Franz versucht hüpfend das unbewegliche Bein durch die Hose zu manövrieren, fällt, knallt mit dem Kopf gegen das Bett.
FRANZ
A geh…
Franz versucht, wieder aufzustehen, gibt auf. Zita kommt ins Zimmer, stellt einen Topf mit Weißwürsten ab, kniet sich zu Franz.
ZITA
Papa? Papa? Mei, was machst denn!
FRANZ
I mach, was i immer gmacht hab und jetzt zieh i mi an. Hast was dagegen?
ZITA
Natürlich nicht…du blutest ja.
Zita hilft Franz aufs Bett, will seinen Puls fühlen. Franz zieht die Hand weg. Zita nimmt die Arbeitshose und den Kittel.
FRANZ
Stellt die so an schwarzen Gorilla ein! Hast du dacht, i hock da heroben und merk des ned?
ZITA
Papa, du musst di erst erholen. Du kannst so ned in Laden. Mir müssen schaun, dass die bei der Physiotherapie dei rechte Seite wieder hinkriegn. Und a Freundin von der Mireille hat a ganz a nette polnische Hilfe, die kann sich a bissl um dich kümmern.
FRANZ
I hab ned mei Leben lang für euch gearbeitet, dass mir jetzt so a polnische Trutschen den Hintern abwischt!

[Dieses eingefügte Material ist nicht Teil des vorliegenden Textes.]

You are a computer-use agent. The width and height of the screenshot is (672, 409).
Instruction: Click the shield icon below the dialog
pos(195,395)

Er versucht vergeblich, ihr die Arbeitshose und den Kittel aus der Hand zu reißen.
ZITA
Jetzt hör amal auf mit dem Schmarrn! I mag di da heroben ned allein lassen.
FRANZ
I hab a Tochter! An Sohn! An Enkel! Wieso brauch i a Pflegerin? (Pause, atemlos) San die Weißwürscht jetzt besser worn? Hast genug Melisse nei?
ZITA
Ja, hab i! Aber sie schmecken ned wie deine! I weiß a ned –
Franz humpelt zum Tischerl, holt Würste aus dem Topf.
FRANZ
(verzweifelt) War´s Fleisch kalt genug? Hast genug Eis nei? Hast du alles genau so gmacht wie ich´s gesagt hab?
ZITA
Herrgott, ja! Papa, i weiß, dass des alles ned leicht is für dich. Für mi a ned.

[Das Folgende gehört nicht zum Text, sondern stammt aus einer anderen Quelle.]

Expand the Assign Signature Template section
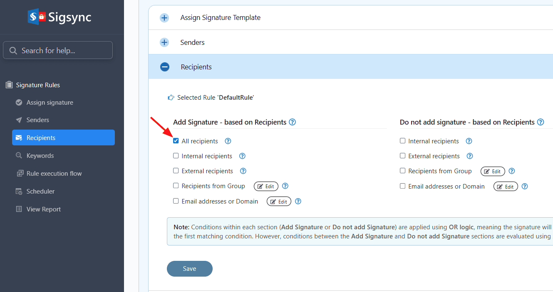 tap(165, 18)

Franz zuzelt eine Wurst aus.
ZITA
Was hab i falsch gmacht?
FRANZ
Ois. Wie soll der Neger Weißwürst machen? Als erstes schmeißt du den Neger wieder naus! Jetzt sofort! Sonst mach ich´s!
ZITA
Der Mann heißt Alpha und den nennst in Zukunft a so! (beruhigt sich) Papa, die Ärzte ham gsagt…es is ned sicher…ob du wieder…Für des Geld arbeitet mir sonst keiner, der Umsatz is a einbrochen. Die Studenten kommen nimma. Die Leut von der Müllabfuhr a ned. Sogar die Frau Simmerling geht jetzt immer in Supermarkt.
FRANZ
Kei Wunder bei dene Weißwürscht! I hab für meine Weißwürst über 40 mal Gold kriegt vom DLG! Aus der ganzen Stadt sans kommen –
ZITA
I weiß des, Papa! Aber i weiß ned, ob i wieder mit dir rechnen kann.
Franz ist erschüttert. Zita sieht das, streicht ihm die Haare aus dem Gesicht. Die kleine Platzwunde kommt zum Vorschein.
ZITA
Soll ma da was –
Franz schlägt ihre Hand weg. Zita starrt ihren Vater an, legt Tabletten auf den Tisch.
ZITA
I hab da die Tabletten gholt.
Zita steigt mit Franz‘ Arbeitskleidung die Treppe runter, bleibt einen Augenblick stehen, hält sich fest.